Movimento Fashion Revolution Portugal recolheu cerca de 20 denúncias de trabalhadores do setor têxtil português e vai usá-las para discutir um dos assuntos do momento no mundo da moda. Uma delas dá conta que a roupa é praticamente toda feita noutros países, com mão de obra mais barata, mas depois chega cá com etiquetas "made in Portugal"
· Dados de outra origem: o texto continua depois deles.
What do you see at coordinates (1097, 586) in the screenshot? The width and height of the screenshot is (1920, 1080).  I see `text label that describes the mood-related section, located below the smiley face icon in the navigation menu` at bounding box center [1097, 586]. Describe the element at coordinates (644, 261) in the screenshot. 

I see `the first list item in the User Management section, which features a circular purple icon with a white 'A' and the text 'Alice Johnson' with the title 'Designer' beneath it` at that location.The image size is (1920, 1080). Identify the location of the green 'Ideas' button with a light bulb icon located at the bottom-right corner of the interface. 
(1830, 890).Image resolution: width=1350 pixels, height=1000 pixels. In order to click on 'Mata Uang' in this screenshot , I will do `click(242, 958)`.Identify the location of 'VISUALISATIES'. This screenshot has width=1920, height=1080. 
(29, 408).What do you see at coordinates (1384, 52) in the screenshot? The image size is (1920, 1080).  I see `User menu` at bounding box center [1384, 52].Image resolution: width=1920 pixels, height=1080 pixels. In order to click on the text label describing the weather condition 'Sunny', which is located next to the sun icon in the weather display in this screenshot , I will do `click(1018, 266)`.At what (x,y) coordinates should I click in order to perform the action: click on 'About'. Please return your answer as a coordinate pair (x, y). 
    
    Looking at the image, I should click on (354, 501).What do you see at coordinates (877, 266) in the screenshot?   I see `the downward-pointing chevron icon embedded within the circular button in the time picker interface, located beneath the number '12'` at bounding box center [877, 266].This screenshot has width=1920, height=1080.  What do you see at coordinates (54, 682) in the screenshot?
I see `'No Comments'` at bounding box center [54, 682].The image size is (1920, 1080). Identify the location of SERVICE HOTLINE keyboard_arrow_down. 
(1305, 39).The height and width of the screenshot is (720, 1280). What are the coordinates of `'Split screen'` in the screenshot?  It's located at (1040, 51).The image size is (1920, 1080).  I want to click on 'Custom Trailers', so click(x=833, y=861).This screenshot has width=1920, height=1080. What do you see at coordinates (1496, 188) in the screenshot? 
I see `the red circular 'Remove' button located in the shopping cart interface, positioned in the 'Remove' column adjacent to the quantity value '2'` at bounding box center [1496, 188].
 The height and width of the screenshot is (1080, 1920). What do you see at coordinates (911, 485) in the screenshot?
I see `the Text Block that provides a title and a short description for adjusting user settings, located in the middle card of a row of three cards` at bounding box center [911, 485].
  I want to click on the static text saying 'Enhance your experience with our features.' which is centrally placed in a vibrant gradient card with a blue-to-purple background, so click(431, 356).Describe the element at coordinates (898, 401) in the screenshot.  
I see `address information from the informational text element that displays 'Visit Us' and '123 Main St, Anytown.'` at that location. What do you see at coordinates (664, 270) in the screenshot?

Camiões a vir da Turquia, Tunísia e Marrocos com roupa etiquetada "made in Portugal", trabalhadores que se sentem apenas parte de uma linha de montagem da "máquina do lixo" e funcionários obrigados a fazer pelo menos mais duas horas, por dia, sem pagamento extraordinário. Estas são três das denúncias que vão ser apresentadas pelo movimento Fashion Revolution Portugal, entre os dias 22 e 29 de abril, a que a CNN Portugal teve acesso mas não conseguiu confirmar. Os testemunhos anónimos são de trabalhadores de cadeias de fast fashion nacionais e empresas que confecionam peças de roupa para grandes marcas internacionais do setor têxtil.

Para este movimento, a fast fashion é vista como sinónimo de várias coleções de roupa, de preços extraordinariamente baixos, de problema climático e condições laborais questionáveis. Até agora, estas denúncias chegam maioritariamente de países como o Bangladesh, Vietname ou China. Mas e em Portugal? Foi esta a questão que levou à criação da Operação Inside Out, do movimento Fashion Revolution Portugal.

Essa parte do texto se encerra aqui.